An alternative to deletion is anonymisation: if data is truly anonymised so no individual can be identified, it falls outside GDPR and can be retained for analysis. Be careful, though — weak "anonymisation" that can be reversed is still personal data.
## Automate where you can
Manual deletion drifts; people forget. Wherever possible, build retention into your systems — scheduled clean-ups, automatic flagging of records past their retention date, and review reminders. Designing deletion in from the start, rather than bolting it on, is the kind of lifecycle thinking we apply when building enterprise-grade products at neart.ai. Treat data as something with a defined end of life, not something that simply accumulates.
## Handle erasure requests alongside retention
Your retention policy interacts with the "right to erasure". People can ask you to delete their data, and in many cases you must — unless you have a lawful reason to keep it, such as a legal retention obligation. A clear retention schedule makes these requests easier to answer, because you already know what you hold and why.
## Common mistakes
- **No policy at all**, so data accumulates indefinitely.
- **A policy on paper that nobody follows.**
- **Forgetting backups and third parties** when deleting.
- **Confusing deletion with archiving** — moving data to a different folder is not deletion.

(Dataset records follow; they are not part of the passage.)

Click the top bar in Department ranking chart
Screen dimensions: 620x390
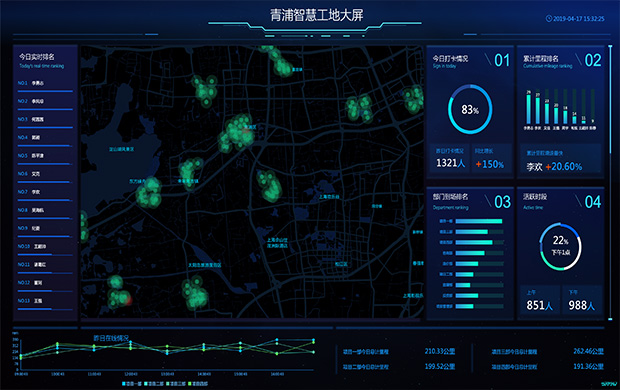point(479,221)
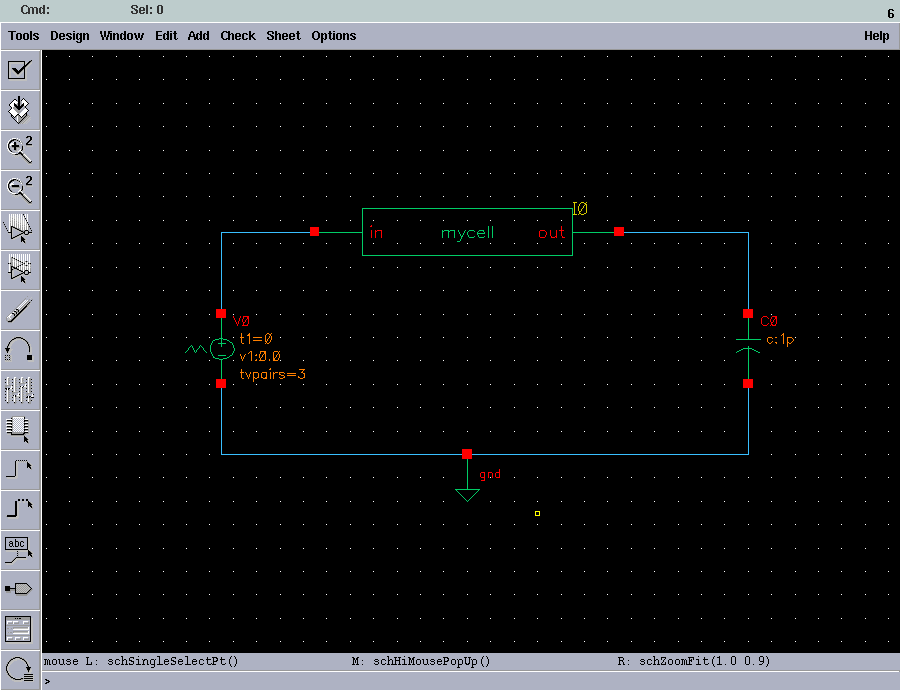Open the Check menu
Viewport: 900px width, 690px height.
[x=238, y=35]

- **Over-retaining marketing data** long after people stopped engaging.
## Practical takeaway
Draw up a one-page retention schedule listing each type of personal data, how long you keep it, the legal or business reason, and what happens at the end. Anchor minimums to tax and employment rules, then set the rest based on when the purpose genuinely ends. Schedule regular clean-ups and make sure deletion reaches backups and processors. Less data held means less risk carried — retention discipline is one of the easiest wins in data protection.